Depuis l’année 2015, le Nord du Burkina Faso est plus que jamais sous la voûte d’un extrémisme violent. Cet extrémisme violent se manifeste par des attaques des forces de défense, des assassinats et toutes sortes d’intimidation sur les populations. L’on a tenté une explication de cette nouvelle donne d’insécurité poussé par le fait de facteurs exogènes comme la crise malienne. Mais en ce mois d’octobre 2017, le rapport de Crisis group et celui du Honko Roger Judicael Bemahoun ont exhumé les dynamiques endogènes de cette crise sécuritaire de plus en plus endémique dans la région.

Le rapport de Crisis group s’intitule « Nord du Burkina Faso : ce que cache le jihad » tandis que celui de Honko Roger Judicael Bemahoun est titré « L’extrémisme violent dans l’espace culturel du Djelgodji : facteurs associés et modalités de mitigation ». Grâce à ces deux travaux scientifiques de terrain effectués sur la zone de crise, l’on en sait davantage sur les coulisses de l’avènement et de l’amplification du phénomène djihadiste et de ses ramifications.

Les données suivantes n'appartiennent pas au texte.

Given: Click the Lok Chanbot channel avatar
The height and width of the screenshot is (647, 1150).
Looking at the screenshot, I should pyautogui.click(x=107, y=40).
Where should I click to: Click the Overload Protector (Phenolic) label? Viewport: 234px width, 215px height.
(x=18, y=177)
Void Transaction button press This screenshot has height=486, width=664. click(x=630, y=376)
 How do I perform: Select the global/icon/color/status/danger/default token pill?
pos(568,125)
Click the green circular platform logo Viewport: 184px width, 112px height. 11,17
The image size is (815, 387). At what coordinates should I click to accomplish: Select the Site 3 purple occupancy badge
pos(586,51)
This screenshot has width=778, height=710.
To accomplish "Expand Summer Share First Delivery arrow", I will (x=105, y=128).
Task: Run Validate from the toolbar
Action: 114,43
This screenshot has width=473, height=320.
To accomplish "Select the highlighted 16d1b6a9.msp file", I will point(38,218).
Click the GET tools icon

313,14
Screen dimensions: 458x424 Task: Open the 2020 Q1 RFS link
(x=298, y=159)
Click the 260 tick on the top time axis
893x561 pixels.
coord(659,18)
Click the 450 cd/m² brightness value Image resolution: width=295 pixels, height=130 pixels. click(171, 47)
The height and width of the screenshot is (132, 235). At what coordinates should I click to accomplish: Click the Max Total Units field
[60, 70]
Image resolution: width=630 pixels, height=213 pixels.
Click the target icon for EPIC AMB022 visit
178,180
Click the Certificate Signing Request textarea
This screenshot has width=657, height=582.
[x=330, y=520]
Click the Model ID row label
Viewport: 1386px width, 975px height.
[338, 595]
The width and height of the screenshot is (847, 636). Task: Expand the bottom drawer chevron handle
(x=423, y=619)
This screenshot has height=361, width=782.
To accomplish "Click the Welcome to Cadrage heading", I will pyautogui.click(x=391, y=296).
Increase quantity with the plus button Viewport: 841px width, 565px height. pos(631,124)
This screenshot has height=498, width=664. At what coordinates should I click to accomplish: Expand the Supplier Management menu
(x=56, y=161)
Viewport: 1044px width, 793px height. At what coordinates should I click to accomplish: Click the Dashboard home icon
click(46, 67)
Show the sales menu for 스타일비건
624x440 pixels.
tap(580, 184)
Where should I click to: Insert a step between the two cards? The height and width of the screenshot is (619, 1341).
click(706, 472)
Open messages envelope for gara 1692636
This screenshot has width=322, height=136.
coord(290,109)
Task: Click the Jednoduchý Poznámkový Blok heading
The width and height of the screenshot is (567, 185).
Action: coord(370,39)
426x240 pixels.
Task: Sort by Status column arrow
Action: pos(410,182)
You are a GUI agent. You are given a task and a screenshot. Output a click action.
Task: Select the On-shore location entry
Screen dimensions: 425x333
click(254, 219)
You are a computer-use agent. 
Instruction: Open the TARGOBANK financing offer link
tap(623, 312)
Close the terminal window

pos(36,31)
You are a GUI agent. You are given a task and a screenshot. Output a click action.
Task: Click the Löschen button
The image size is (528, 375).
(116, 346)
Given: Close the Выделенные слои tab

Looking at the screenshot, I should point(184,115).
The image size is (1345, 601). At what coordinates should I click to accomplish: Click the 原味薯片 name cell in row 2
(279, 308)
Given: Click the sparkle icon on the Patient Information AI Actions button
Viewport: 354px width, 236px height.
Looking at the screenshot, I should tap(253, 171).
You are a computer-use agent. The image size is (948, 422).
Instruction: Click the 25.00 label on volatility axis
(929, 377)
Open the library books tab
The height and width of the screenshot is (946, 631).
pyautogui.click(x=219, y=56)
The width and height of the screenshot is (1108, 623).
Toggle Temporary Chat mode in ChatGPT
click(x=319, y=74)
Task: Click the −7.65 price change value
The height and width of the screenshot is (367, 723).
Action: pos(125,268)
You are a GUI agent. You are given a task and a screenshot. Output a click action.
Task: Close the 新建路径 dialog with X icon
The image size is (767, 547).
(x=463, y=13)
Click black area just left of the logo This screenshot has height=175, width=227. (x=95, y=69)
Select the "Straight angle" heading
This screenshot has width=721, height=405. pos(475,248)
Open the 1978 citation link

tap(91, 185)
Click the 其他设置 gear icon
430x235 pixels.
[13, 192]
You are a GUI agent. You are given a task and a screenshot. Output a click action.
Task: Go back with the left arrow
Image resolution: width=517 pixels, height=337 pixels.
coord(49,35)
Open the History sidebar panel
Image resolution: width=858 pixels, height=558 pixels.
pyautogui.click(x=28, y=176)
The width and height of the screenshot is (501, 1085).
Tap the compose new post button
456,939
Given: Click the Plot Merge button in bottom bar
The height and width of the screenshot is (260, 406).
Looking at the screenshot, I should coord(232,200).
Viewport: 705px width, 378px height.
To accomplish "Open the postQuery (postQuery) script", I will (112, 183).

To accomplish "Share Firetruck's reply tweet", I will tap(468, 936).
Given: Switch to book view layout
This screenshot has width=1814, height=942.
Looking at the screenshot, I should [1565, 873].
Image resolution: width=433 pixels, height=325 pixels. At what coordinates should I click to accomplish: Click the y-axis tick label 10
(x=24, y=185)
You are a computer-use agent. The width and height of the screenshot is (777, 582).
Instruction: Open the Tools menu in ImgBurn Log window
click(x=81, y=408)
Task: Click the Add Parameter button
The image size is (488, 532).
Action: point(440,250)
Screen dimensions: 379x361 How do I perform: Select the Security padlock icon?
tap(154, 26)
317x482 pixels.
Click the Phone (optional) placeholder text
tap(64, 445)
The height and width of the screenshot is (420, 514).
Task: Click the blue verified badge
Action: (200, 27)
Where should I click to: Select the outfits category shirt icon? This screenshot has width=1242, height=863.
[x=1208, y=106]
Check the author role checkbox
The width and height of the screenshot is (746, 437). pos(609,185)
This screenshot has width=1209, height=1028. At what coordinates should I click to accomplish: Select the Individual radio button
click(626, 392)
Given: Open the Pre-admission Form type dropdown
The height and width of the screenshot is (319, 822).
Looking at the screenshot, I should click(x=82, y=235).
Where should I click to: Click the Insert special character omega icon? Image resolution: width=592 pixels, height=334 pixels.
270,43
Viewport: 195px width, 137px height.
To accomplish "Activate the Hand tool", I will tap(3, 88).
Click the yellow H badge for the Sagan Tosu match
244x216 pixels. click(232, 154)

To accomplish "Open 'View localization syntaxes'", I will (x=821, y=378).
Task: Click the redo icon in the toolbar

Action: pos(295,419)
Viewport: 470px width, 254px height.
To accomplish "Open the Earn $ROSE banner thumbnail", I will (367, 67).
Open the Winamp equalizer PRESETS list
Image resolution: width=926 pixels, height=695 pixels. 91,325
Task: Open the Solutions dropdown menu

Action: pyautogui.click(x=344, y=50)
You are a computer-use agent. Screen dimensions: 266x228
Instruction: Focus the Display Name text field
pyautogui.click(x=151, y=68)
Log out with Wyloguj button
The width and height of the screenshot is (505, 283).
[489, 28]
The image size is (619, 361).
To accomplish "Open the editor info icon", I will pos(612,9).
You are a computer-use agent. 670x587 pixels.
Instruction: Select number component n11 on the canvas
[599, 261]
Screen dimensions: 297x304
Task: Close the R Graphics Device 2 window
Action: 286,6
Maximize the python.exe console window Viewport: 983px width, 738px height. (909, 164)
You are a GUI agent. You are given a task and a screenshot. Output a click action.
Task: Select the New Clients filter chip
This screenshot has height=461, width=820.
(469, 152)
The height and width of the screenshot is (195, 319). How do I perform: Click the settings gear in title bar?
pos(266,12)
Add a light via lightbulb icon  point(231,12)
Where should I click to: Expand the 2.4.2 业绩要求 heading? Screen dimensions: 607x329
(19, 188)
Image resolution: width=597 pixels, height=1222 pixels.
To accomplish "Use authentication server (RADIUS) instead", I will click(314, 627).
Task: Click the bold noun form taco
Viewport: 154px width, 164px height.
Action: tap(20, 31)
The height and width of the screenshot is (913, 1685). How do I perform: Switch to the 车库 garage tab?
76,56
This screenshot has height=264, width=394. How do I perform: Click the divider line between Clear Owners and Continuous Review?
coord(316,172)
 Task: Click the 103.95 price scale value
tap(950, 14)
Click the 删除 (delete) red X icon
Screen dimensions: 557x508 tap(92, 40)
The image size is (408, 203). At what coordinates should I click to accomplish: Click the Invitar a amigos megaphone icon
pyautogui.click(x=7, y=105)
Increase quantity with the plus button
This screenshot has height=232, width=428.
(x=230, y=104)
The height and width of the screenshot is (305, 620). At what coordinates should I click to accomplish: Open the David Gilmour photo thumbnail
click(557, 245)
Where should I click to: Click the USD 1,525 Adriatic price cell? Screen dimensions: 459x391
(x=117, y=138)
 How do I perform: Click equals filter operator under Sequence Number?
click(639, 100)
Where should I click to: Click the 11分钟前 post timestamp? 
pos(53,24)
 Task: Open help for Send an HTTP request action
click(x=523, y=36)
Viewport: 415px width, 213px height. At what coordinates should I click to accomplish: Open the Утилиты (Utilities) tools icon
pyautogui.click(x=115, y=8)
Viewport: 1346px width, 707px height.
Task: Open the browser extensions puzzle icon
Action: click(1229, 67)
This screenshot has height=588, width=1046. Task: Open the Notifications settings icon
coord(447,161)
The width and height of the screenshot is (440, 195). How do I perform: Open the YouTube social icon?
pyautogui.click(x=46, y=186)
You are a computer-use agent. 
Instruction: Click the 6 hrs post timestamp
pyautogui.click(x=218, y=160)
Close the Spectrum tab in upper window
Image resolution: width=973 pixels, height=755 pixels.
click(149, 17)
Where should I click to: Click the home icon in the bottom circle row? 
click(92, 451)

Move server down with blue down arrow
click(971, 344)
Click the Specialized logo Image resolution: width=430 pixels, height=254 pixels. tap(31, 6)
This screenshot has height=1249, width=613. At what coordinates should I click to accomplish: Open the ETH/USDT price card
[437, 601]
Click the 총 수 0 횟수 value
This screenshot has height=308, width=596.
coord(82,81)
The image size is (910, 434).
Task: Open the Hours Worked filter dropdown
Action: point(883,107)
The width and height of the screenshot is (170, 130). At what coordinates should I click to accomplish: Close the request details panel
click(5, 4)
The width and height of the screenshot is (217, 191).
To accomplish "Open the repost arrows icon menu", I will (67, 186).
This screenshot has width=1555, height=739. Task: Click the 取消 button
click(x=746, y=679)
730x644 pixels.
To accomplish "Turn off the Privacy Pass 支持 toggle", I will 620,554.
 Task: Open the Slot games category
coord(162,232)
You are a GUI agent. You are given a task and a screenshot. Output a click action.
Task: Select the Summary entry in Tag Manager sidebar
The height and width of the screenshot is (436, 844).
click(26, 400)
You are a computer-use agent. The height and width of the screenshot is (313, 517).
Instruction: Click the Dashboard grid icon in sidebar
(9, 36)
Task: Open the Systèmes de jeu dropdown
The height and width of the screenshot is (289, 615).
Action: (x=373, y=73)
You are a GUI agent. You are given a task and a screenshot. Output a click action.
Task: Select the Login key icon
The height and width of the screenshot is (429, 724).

La dynamique de la crise est interne et non externe

Lorsque les attaques ont commencé, bon nombre de personnes ont vite conclu à une extension du conflit malien sur les terres sahéliennes du Burkina Faso. Au regard de certaines réalités géopolitiques du conflit, ces gens n’auraient pas tort. Car, l’on se souvient que les revendications territoriales et souverainistes du Mouvement national de libération de l’Azawad (MNLA) porte aussi sur la partie nord du pays des Hommes intègres. Si depuis l’éclatement de la crise en 2012 au Mali, la partie nord du Burkina Faso a été épargnée, c’est compte tenu de la protection que le président d’alors Blaise Compaoré assurait dans une certaine mesure aux rebelles touaregs. Ces derniers se seraient donc gardés de tailler des croupières à leur parrain qui en contrepartie leur assurait gite et couvert.

Avec la banqueroute du régime Compaoré en octobre 2014, il était donc prévisible que la situation change. Effectivement, elle a changé, elle a même évolué puisque la région du Nord n’est plus cette zone sécure où l’on peut se promener dans tous les sens. Et pour la majorité des gens, que ceux-ci soient des experts ou des profanes, l’avènement des attaques terroristes répétitives ne serait imputable qu’aux souverainistes du MNLA et aux hordes djihadistes qui sévissent au Mali.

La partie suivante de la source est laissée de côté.